Il prévoit une série de dispositions : pour les sans-papiers en instance d'expulsion, l'intervention du juge des libertés et de la détention est repoussée à cinq jours et non plus à deux. Le titre de séjour accordé aux "étrangers malades" ne pourra dorénavant être accordé qu'en cas d'"absence" du traitement approprié dans le pays d'origine, sans tenir compte des moyens réels que le malade aura de pouvoir se procurer le traitement.
Ensuite, les "mariages gris", notion inventée par Eric Besson et désignant une union entre un étranger et une personne de nationalité française abusée dans ses sentiments, seront passibles d'une peine de cinq ans de prison et d'une amende de 15 000 euros.
Une mesure n'est toutefois pas conservée : sous la pression de la gauche et des parlementaires centristes, le texte qui prévoyait l'extension de déchéance de nationalité demandé par Nicolas Sarkozy est rayé du projet.

FAIBLE BILAN DES LOIS RÉPRESSIVES
Concernant les Roms, cible principale du discours de Grenoble, le gouvernement présente un bilan qui ne tient pas ses engagements. Selon le ministère de l'intérieur, 9 300 Roumains et Bulgares ont été expulsés de France en 2009, 9 529 en 2010 et 4 714 au premier trimestre 2011.
Les chiffres demeurent stables, même si de nombreux campements illicites ont été démantelés. "Les Roms permettent à l'administration d'atteindre ses objectifs d'expulsion des étrangers. On sait que ça ne sert à rien, que les gens reviennent mais on continue malgré le coût humain et financier", déplore Damien Nantes, de l'association Hors la rue. Les expulsions restent "sans effet" sur le nombre de Roms présents en France, où "reviennent rapidement" les familles reconduites, confirme Médecins du monde dans un rapport.
L'ONG souligne également les conséquences humaines de la politique gouvernementale : cette communauté vit "dans un climat de peur, alimenté par des intimidations répétées, des procédures administratives de reconduites à la frontière irrégulières, des gardes à vue non justifiées et des contrôles systématiques de papiers".

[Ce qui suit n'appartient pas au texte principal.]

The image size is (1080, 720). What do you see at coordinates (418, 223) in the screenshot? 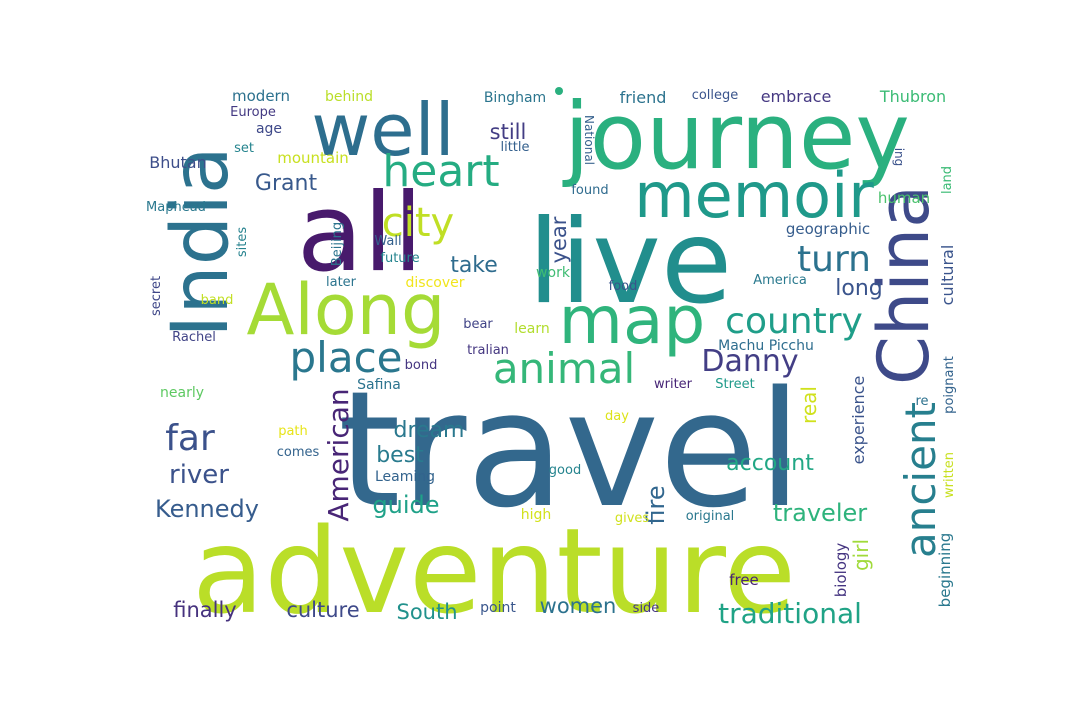
I see `word-city: city` at bounding box center [418, 223].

SARKOZY SE REPRÉSIDENTIALISE
Un an après le discours de Grenoble, l'UMP jure toujours ne pas s'être trompée. "Le premier tour de la présidentielle se gagnera à droite et il faut franchir le premier tour. Si on a un risque d'être débordé, c'est par le Front national, pas par le centre", martèle-t-on au siège du parti présidentiel.
Mais l'échéance présidentielle commande à Nicolas Sarkozy une représidentialisation de son personnage et donc de laisser les déclarations sulfureuses à d'autres. La stratégie a été amorcée en janvier et le président de la République a tenu le cap, selon son propre camp. "Il est plus en retrait, ne commente plus la politique, multiplie les déplacements consensuels", se félicite-t-on dans l'entourage du président. "La meilleure communication, c'est de ne pas en faire. Il faut de l'authenticité, pas du tralala. Il faut être minimaliste. C'est pour ça que je ne ferai pas d'interview avant un moment", confiait Nicolas Sarkozy au Journal du Dimanche en mai dernier.
Une stratégie qui semble rendre ses premiers dividendes au candidat Sarkozy. Il regagne du terrain sur ses concurrents dans la course présidentielle en progressant de 6 points en un mois selon le baromètre IFOP/Journal du Dimanche. Il y a fort à parier que le Sarkozy nouveau ne rejouera pas cet été le discours de Grenoble.
La majorité présidentielle n'a cependant pas l'intention de laisser le champ libre sur les thématiques chères au Front national. Pour continuer à miser sur l'immigration, la sécurité et la nationalité, le relais a été passé au ministre de l'intérieur, Claude Guéant, et au collectif de députés La Droite populaire.
Organisatrice d'une convention sur l'immigration le 7 juillet, l'UMP poursuivra à la rentrée avec une nouvelle convention, sur la nationalité cette fois, et sous le patronage de Lionnel Luca, cofondateur de la Droite populaire, avec pour mission de continuer à labourer les terrains de prédilection de Marine Le Pen.